(Stored data entries)
BEGIN

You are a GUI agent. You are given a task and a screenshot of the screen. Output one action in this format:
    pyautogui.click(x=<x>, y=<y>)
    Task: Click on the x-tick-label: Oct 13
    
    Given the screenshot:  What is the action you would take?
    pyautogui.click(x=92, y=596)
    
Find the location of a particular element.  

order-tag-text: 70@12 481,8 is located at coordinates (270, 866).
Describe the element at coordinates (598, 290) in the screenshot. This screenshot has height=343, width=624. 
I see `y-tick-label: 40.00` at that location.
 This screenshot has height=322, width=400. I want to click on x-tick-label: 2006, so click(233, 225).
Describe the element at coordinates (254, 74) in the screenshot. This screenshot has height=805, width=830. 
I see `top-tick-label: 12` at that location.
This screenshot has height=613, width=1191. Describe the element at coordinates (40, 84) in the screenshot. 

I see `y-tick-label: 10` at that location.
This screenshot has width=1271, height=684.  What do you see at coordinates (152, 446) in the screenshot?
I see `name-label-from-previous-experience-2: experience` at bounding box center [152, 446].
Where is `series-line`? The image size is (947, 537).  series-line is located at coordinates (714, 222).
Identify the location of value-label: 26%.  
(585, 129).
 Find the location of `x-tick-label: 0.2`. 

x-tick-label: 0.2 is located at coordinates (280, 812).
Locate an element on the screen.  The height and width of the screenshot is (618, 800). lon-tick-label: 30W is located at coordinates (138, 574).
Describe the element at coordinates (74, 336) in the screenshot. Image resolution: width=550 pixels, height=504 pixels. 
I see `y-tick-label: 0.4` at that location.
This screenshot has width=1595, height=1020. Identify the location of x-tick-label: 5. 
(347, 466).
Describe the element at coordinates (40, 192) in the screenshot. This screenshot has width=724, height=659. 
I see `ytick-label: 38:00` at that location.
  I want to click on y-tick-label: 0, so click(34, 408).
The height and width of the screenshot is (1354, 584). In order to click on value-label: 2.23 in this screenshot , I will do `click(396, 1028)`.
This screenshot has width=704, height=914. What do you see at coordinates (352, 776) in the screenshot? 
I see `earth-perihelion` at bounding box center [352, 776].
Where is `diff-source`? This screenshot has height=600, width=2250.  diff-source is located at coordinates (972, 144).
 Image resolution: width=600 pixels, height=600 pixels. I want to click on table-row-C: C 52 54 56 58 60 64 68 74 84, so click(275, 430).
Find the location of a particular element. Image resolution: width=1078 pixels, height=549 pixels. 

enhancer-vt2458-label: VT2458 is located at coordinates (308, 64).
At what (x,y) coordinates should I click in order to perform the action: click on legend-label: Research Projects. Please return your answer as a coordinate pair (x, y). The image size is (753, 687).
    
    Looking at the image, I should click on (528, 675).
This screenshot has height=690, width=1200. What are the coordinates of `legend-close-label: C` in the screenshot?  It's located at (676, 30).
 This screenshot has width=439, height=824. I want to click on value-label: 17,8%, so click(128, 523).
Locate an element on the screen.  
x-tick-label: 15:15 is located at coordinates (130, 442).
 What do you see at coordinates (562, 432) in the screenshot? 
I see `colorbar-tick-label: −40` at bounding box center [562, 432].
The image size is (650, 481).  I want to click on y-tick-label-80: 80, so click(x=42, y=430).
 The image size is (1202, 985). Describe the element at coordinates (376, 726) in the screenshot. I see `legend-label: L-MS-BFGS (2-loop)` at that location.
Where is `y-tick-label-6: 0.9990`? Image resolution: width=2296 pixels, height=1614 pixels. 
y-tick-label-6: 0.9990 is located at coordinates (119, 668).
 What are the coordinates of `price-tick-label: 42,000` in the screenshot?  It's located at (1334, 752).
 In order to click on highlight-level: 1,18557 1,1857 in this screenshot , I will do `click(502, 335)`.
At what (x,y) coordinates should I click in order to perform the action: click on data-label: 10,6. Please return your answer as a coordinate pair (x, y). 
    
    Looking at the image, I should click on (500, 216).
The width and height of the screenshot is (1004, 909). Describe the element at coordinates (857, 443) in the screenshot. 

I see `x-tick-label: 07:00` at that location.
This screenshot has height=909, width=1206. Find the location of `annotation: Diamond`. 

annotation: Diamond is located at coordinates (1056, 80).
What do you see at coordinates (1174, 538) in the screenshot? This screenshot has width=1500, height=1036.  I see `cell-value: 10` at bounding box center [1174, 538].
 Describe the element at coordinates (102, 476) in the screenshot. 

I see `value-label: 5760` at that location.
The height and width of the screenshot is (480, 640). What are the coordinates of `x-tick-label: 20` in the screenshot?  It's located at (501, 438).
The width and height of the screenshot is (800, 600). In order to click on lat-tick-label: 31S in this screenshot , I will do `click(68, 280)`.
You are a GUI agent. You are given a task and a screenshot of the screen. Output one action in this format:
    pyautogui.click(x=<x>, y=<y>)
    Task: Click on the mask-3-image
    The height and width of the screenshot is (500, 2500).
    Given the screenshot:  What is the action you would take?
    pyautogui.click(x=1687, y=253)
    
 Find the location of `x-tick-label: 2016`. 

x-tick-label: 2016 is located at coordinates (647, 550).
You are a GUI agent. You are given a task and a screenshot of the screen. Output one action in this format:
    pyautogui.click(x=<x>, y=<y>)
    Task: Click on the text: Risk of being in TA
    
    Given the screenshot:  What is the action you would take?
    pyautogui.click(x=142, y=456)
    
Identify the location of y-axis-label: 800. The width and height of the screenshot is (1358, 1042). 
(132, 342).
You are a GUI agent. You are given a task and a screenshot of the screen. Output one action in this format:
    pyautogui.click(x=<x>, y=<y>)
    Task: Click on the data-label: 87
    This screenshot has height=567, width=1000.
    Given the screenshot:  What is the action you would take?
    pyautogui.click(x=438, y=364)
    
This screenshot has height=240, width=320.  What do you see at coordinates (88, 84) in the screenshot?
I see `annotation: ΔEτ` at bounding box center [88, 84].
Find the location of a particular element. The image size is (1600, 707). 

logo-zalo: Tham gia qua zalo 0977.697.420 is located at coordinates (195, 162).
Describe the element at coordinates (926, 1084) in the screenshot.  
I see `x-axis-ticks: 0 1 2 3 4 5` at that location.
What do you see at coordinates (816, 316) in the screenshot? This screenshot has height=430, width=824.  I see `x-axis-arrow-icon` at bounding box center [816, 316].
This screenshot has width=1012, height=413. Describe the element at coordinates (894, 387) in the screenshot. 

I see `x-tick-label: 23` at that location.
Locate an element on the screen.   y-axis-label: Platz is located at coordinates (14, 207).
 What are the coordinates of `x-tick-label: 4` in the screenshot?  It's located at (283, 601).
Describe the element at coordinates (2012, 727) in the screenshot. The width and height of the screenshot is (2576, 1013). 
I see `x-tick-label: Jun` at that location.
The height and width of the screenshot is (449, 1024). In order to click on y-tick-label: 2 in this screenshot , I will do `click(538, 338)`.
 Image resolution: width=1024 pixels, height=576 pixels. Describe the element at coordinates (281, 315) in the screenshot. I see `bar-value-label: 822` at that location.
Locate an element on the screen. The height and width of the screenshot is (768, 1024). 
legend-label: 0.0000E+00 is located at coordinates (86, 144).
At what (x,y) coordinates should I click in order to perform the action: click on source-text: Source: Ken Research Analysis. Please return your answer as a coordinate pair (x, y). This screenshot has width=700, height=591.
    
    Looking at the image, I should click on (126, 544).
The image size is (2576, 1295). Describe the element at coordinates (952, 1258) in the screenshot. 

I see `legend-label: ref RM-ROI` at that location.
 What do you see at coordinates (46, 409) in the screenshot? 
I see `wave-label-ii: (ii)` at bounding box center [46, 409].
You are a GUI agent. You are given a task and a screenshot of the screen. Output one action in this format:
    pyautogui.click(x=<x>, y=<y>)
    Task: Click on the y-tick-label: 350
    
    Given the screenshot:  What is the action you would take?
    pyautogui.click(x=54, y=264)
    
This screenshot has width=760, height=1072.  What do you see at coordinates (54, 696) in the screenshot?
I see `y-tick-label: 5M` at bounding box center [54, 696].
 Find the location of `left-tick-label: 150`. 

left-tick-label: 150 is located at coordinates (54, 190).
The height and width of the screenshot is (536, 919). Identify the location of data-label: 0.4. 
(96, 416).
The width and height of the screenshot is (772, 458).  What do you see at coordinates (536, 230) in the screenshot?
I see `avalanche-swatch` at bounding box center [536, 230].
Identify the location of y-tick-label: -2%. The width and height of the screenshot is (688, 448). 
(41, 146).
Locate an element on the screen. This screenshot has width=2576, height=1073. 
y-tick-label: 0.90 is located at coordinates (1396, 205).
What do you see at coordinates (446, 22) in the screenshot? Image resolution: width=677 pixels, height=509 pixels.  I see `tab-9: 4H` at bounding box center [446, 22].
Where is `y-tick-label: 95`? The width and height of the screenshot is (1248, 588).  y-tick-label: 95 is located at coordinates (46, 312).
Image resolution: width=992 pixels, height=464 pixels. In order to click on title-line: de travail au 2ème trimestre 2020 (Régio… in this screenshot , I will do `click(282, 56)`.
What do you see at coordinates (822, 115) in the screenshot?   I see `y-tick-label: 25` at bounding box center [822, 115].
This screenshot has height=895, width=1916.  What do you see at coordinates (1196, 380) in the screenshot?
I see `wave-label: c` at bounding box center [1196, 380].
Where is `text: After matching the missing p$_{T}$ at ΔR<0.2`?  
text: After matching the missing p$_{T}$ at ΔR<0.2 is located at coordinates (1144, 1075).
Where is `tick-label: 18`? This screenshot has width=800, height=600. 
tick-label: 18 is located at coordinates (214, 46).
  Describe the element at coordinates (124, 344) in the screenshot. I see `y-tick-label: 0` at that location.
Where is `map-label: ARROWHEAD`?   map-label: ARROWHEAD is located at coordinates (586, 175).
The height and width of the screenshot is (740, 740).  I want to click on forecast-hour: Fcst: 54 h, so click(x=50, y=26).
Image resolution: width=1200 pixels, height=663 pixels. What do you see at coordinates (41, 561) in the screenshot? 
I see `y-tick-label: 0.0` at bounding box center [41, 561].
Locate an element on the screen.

END

• [Task directions]: Swap "Describe" for "Identify" in the part of the listing that opens with the line containing "In order to click on highlight-level: 1,18557" and closes with the line containing "The height and width of the screenshot is (480, 640).". Give only those lines again, with nothing else changed.

• [Result]:
 In order to click on highlight-level: 1,18557 1,1857 in this screenshot , I will do `click(502, 335)`.
At what (x,y) coordinates should I click in order to perform the action: click on data-label: 10,6. Please return your answer as a coordinate pair (x, y). 
    
    Looking at the image, I should click on (500, 216).
The width and height of the screenshot is (1004, 909). Identify the element at coordinates (857, 443) in the screenshot. 

I see `x-tick-label: 07:00` at that location.
This screenshot has height=909, width=1206. Find the location of `annotation: Diamond`. 

annotation: Diamond is located at coordinates (1056, 80).
What do you see at coordinates (1174, 538) in the screenshot? This screenshot has width=1500, height=1036.  I see `cell-value: 10` at bounding box center [1174, 538].
 Identify the element at coordinates (102, 476) in the screenshot. 

I see `value-label: 5760` at that location.
The height and width of the screenshot is (480, 640). What are the coordinates of `x-tick-label: 20` in the screenshot?  It's located at (501, 438).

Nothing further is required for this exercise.